Interface element records:
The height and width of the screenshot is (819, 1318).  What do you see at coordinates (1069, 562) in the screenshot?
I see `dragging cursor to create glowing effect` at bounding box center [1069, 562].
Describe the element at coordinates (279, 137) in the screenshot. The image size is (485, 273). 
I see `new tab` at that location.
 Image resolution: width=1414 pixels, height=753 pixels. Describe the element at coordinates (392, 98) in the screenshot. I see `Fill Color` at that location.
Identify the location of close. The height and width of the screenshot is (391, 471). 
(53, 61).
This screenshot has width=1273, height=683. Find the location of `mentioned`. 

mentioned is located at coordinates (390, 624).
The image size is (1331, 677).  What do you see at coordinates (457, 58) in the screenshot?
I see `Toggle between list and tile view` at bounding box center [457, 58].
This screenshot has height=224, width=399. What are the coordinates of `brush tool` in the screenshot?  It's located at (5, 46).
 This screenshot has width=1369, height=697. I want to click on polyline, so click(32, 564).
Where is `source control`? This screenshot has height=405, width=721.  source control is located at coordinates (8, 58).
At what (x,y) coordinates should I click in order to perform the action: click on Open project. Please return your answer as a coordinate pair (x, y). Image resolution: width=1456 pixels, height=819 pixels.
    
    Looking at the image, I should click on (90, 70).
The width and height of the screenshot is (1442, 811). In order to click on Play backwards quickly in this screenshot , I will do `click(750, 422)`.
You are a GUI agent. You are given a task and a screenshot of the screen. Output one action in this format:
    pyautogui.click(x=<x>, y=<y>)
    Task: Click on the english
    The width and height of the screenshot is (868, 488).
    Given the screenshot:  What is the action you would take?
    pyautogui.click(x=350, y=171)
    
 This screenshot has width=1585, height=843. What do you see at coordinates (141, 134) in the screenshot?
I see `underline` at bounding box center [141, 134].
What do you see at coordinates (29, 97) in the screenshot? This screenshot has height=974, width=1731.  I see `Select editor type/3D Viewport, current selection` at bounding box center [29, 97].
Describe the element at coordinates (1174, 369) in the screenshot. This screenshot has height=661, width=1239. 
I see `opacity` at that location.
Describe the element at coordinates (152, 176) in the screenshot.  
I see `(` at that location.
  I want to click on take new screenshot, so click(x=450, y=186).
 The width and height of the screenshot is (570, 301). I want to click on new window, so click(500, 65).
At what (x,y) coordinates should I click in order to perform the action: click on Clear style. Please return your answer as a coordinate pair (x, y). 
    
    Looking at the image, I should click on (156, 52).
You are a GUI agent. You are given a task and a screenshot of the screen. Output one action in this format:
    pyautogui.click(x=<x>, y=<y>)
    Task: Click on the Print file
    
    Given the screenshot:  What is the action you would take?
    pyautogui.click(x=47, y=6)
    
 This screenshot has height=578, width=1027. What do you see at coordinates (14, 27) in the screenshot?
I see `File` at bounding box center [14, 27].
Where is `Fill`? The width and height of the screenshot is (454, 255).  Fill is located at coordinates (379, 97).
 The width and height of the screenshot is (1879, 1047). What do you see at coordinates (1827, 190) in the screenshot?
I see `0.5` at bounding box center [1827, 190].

Exercise details:
Reproduce word for word the stretch of the records from the line containing "This screenshot has width=1273, height=683." through the line containing "center [457, 58].".

Task answer:
This screenshot has width=1273, height=683. Find the location of `mentioned`. 

mentioned is located at coordinates (390, 624).
The image size is (1331, 677).  What do you see at coordinates (457, 58) in the screenshot?
I see `Toggle between list and tile view` at bounding box center [457, 58].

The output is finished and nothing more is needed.